Hi Ludwig,
On 06/17/2015 05:13 PM, Ludwig Krispenz wrote:
> Hi,
> On 06/17/2015 05:07 PM, Oleg Fayans wrote:
>>
>>
>> On 06/17/2015 04:59 PM, Ludwig Krispenz wrote:
>>>
>>> On 06/17/2015 04:46 PM, Oleg Fayans wrote:
>>>> Hi Ludwig,
>>>>
>>>> On 06/17/2015 04:15 PM, Ludwig Krispenz wrote:
>>>>>
>>>>> On 06/17/2015 03:37 PM, Oleg Fayans wrote:
>>>>>> Hi Ludwig, Petr,
>>>>>>
>>>>>> Presently I have noticed that disabling a segment, using `ipa
>>>>>> topologysegment-mod realm replica1-to-replica2
>>>>>> --enabled=off` does not have effect on the way the data is
>>>>>> replicated.
>>>>>>
>>>>>> I mean that if we have the following tolopogy:
>>>>>> master <-> replica1 <-> replica2
>>>>> on which server did you apply the mod ?
>>>> On master.
>>> just to be clear, you have master <-> replica1 <-> replica2
>>> on master you disable replica1-replica2
>>> why would you expect mods on master not to be replicated ? at least
>>> to replica1 ?
>>> the disable should only effect the connection between r1 and r2.

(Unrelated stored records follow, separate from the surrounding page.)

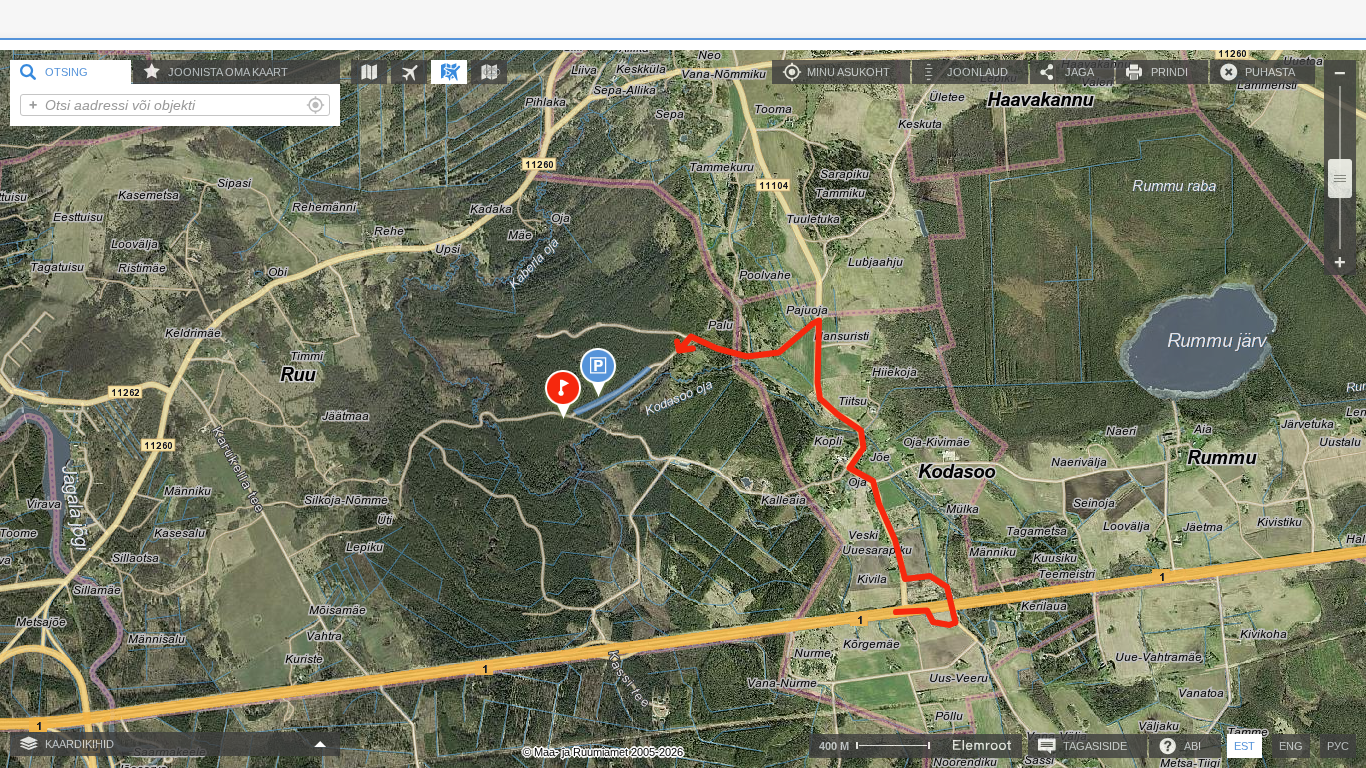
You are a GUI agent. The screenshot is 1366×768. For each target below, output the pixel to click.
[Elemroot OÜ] (982, 745)
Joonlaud (977, 72)
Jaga (1079, 72)
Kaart (378, 72)
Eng (1291, 746)
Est (1244, 746)
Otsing (66, 72)
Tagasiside (1095, 746)
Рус (1338, 746)
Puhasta (1270, 72)
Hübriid (458, 72)
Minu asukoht (848, 72)
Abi (1192, 746)
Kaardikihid (79, 744)
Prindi (1169, 72)
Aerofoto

>>> There is one problem in this linear topology, the disable reaches
>>> r1, it disables the agmt to r2 and so fails to replicate the
>>> disable to r2.
>>
>> To be precise, my topology is as follows
>>
>> master <-> replica3 <-> replica2 <-> replica1
>> And I disabled the replica3 <-> replica2. So I expected the changes
>> on master to be only visible on master and replica3, but actually it
>> kept replicating to all nodes.
>>
>> root at f22replica1:/home/ofayans]$ ipa topologysegment-find realm
>> ------------------
>> 3 segments matched
>> ------------------
>> Segment name: f22master.bagam.net-to-f22replica3.bagam.net
>> Left node: f22master.bagam.net
>> Right node: f22replica3.bagam.net
>> Connectivity: both
>>
>> Segment name: replica1-to-replica2
>> Left node: f22replica1.bagam.net
>> Right node: f22replica2.bagam.net
>> Connectivity: both
>>
>> Segment name: replica3-to-replica2
>> Left node: f22replica3.bagam.net
>> Right node: f22replica2.bagam.net
>> Connectivity: both
>> ----------------------------
>> Number of entries returned 3
>> ----------------------------
>> root at f22replica1:/home/ofayans]$ ipa topologysegment-show realm
>> replica3-to-replica2
>> Segment name: replica3-to-replica2
>> Left node: f22replica3.bagam.net
>> Right node: f22replica2.bagam.net
>> Connectivity: both
>> Replication agreement enabled: off
> can you do a ldapsearch on cn=realm,cn=topology, ......
$ ldapsearch -LLL -b
"cn=realm,cn=topology,cn=ipa,cn=etc,dc=bagam,dc=net" -D "cn=Directory
Manager" -w '<password>'
dn: cn=realm,cn=topology,cn=ipa,cn=etc,dc=bagam,dc=net
cn: realm
ipaReplTopoConfRoot: dc=bagam,dc=net
objectClass: top
objectClass: iparepltopoconf
dn:
cn=replica1-to-replica2,cn=realm,cn=topology,cn=ipa,cn=etc,dc=bagam,dc=net
ipaReplTopoSegmentRightNode: f22replica2.bagam.net
ipaReplTopoSegmentDirection: both
cn: replica1-to-replica2
ipaReplTopoSegmentLeftNode: f22replica1.bagam.net
objectClass: iparepltoposegment
objectClass: top
dn:
cn=f22master.bagam.net-to-f22replica3.bagam.net,cn=realm,cn=topology,cn=ip
a,cn=etc,dc=bagam,dc=net
ipaReplTopoSegmentDirection: both
objectClass: iparepltoposegment
objectClass: top
cn: f22master.bagam.net-to-f22replica3.bagam.net
ipaReplTopoSegmentLeftNode: f22master.bagam.net
ipaReplTopoSegmentRightNode: f22replica3.bagam.net
ipaReplTopoSegmentStatus: autogen
dn:
cn=f22replica3.bagam.net-f22replica1.bagam.net,cn=realm,cn=topology,cn=ipa
,cn=etc,dc=bagam,dc=net
objectClass: iparepltoposegment
objectClass: top
ipaReplTopoSegmentLeftNode: f22replica3.bagam.net
cn: f22replica3.bagam.net-f22replica1.bagam.net
ipaReplTopoSegmentDirection: both
ipaReplTopoSegmentRightNode: f22replica1.bagam.net
>
> and on replica3 do a search -b "cn=config"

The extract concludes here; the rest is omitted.